Antigamente na Igreja os fiéis ofereciam o necessário para o culto, sobretudo o pão e o vinho. Desde o século XI, o pão utilizado no altar é preparado à parte pelo clero. Ele tem que ser de farinha, ázimo e com marcas que o distinga do pão comum. No século XI, a Igreja católica ordenou que se utilizasse na Missa somente pão sem levedura[i][1]. Quanto à forma do pão eucarístico, o Papa São Ceferino (séc. III) os chama de "coroas" por causa de sua forma redonda[ii][2].
Em suma: a hóstia é basicamente uma matzá shemurá[iii][3] kasher!
Mas a macabra ironia começa um pouco depois.

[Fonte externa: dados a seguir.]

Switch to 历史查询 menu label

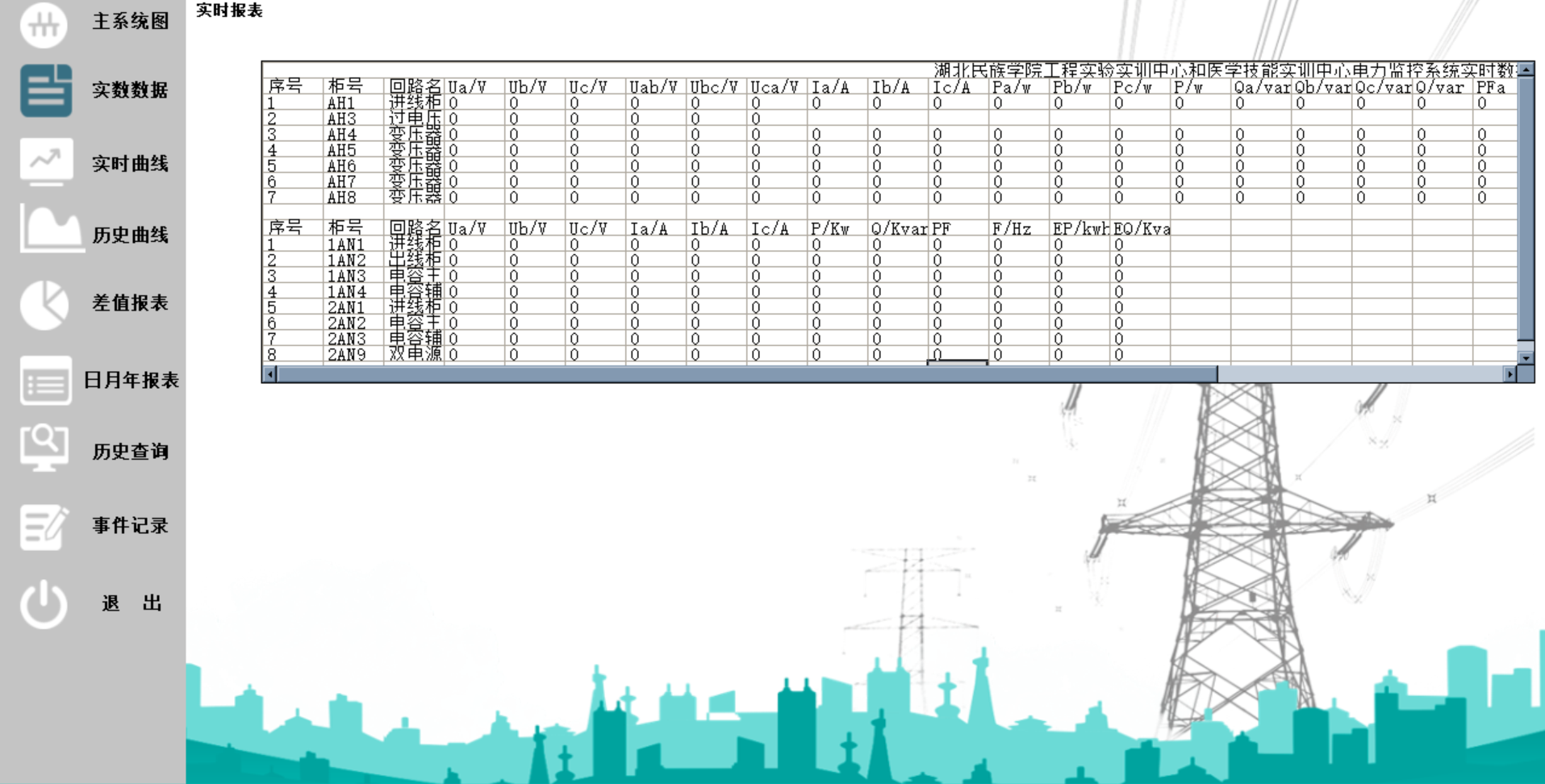click(130, 452)
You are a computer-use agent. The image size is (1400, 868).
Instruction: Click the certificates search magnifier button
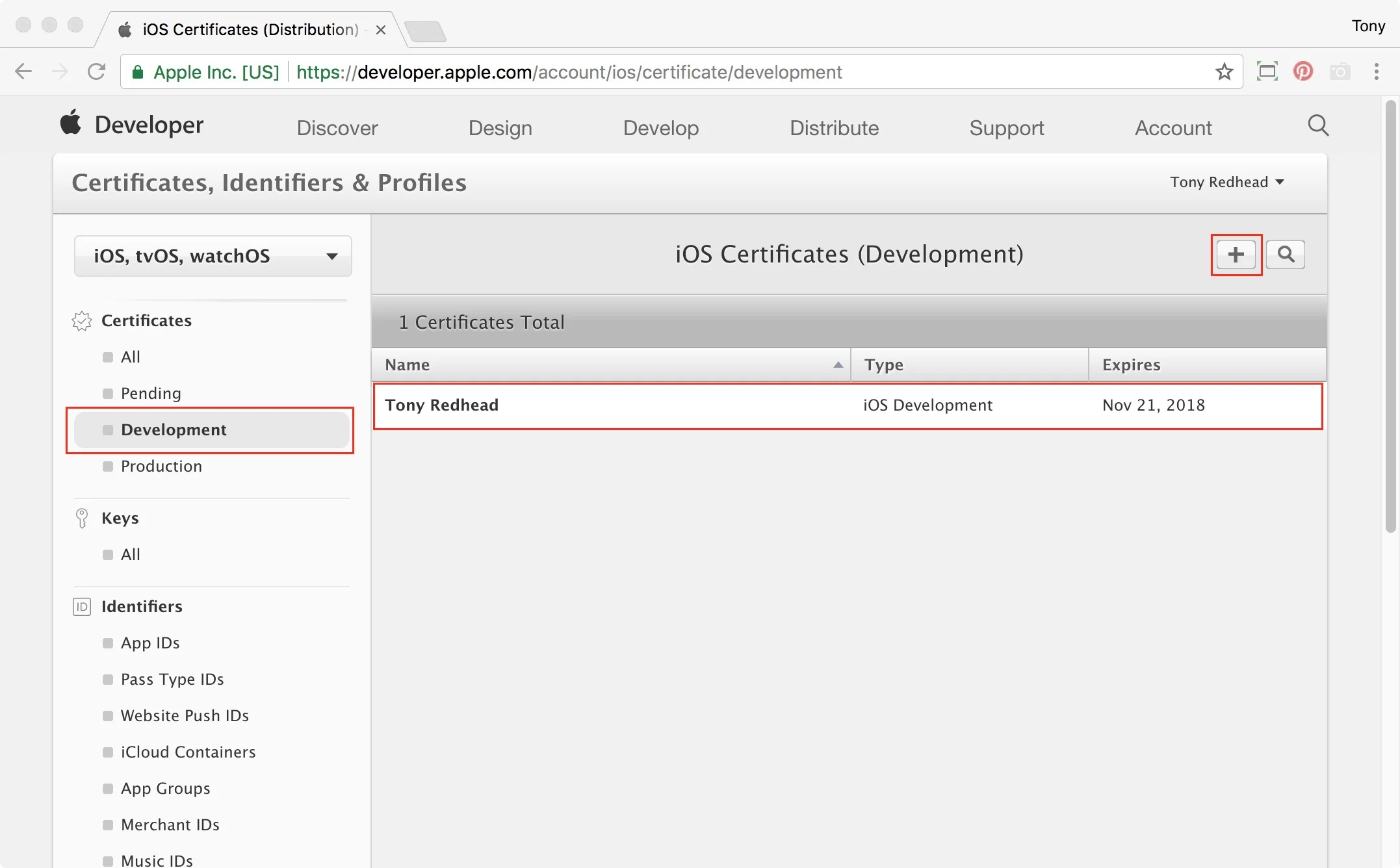[x=1285, y=255]
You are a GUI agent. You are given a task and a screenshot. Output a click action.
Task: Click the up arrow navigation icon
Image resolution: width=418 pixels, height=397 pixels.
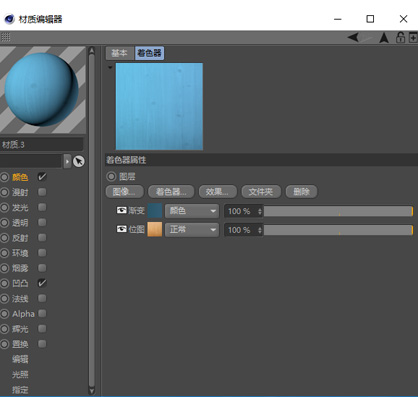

Em 1215, no IV Concílio Laterano, foi estabelecido o dogma da transubstanciação, que afirma que o pão e o vinho da comunhão não somente simbolizam, mas milagrosamente se transformam no corpo e no sangue de Cristo. Esta doutrina, associada a outras medidas discriminatórias contra os judeus[iv][4], tornou-se fonte de anti-semitismo cristão. Destacam-se duas calúnias:
1) Profanação da hóstia: Durante muito tempo, circularam acusações de que a hóstia era profanada pelos judeus, que tentavam roubá-la para esfaqueá-la, atormentá-la e queimá-la numa tentativa de “recrucificar” Jesus. Muitas estórias circulavam para ilustrar. Em 1298, a acusação de profanação da hóstia fez com que toda a população judaica de Röttingen fosse queimada, seguindo-se um massacre dos judeus por toda a Alemanha e na Áustria. 100.000 pessoas foram assassinadas e em torno de 140 comunidades judaicas dizimadas. Em Praga, em 1389, um sacerdote carregando uma hóstia foi acidentalmente salpicado de areia por algumas crianças judias que brincavam. Em conseqüência disto, 3.000 judeus foram massacrados.
2) Libelo de Sangue: afirma que judeus matam cristãos para obter sangue para Pessach e outros rituais. Acreditava-se que os judeus precisavam beber sangue cristão a fim de que sua aparência pudesse continuar humana; o sangue cristão também ajudava a eliminar o foetur judaicus, "fedor de judeu", que era transformado em "odor de santidade" possuído pelos cristãos. Outra versão desta acusação era que os judeus seqüestravam bebês cristãos, matavam e moíam seus corpos para fazer matzá para Pessach. Esta calúnia é tão absurda que seria cômica se não tivesse tido conseqüências tão trágicas. Ao povo judeu é proibido beber o sangue de qualquer animal, muito menos sangue e carne humanos. Apesar de sua óbvia falsidade a qualquer pessoa com um mínimo de conhecimento das leis dietéticas judaicas, milhares de judeus foram assassinados por causa desta mentira. E pior: ela continuou até nossos dias... Entre 1880 e 1945, o libelo de sangue espalhou-se largamente no centro da Europa Oriental. O jornal nazista Der Stürmer apresentava regularmente figuras de rabinos chupando o sangue de crianças alemãs. E a calúnia persiste, travestida, principalmente na mídia muçulmana extremista antiisraelense...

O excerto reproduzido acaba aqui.